Recently, the soda giant announced a new timeline for the sale of their bottling operations and cost-cutting measures. This followed a 14% drop in their quarterly profit, due to a weak market for soda beverages. They said that the plans would include refranchising or handing back approximately two-thirds of their bottling territories in North America, by 2017. A large portion of their remaining territories will go through the same process by 2020.
This is Coca-Cola’s clearest timeline to date. The Atlanta-based company is seeking to sell their bottling operations to various franchisees, as they attempt to eliminate the low-margin and capital intensive business involving distribution. Coca-Cola has a target of saving $3 billion by 2019. This is a major increase from the $1 billion savings that was reported for their February announcement. The announcement didn’t settle well with investors, because their shares were down by 6% on the same day as the announcement. Overall, they have 1.8% for the year, while the value of S&P 500 is up by 4.3%.
For almost a decade, carbonated soft drink sales have declined in the U.S. The increase of health consciousness has caused consumers to look down at diet sodas and their artificial sweeteners. Along with weak sales in the U.S. and Europe, Coca-Cola is suffering from major emerging markets experiencing poor economic conditions.
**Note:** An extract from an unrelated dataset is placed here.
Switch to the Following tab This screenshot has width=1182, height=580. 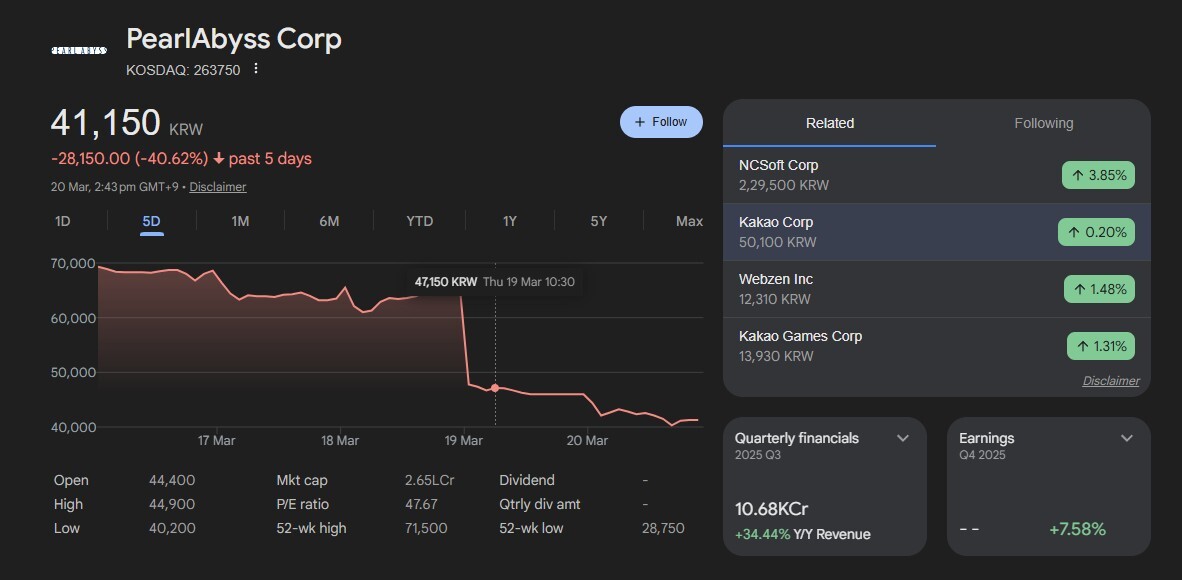click(1043, 123)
In an attempt to diversify their business, Coca-Cola has accumulated small stakes in companies from fast growing markets. With some companies, the beverage giant has eventually acquired them. At the beginning of the year, they purchased 10% of Keurig Green Mountain Inc. In May, they purchased an additional 16% and became the largest shareholder of Keurig. In August, they acquired 16.7% of Monster Beverage Corporation. Analysts reported that Coca-Cola’s investors continued to agitate for additional cost-cutting, despite the announcements that had been made.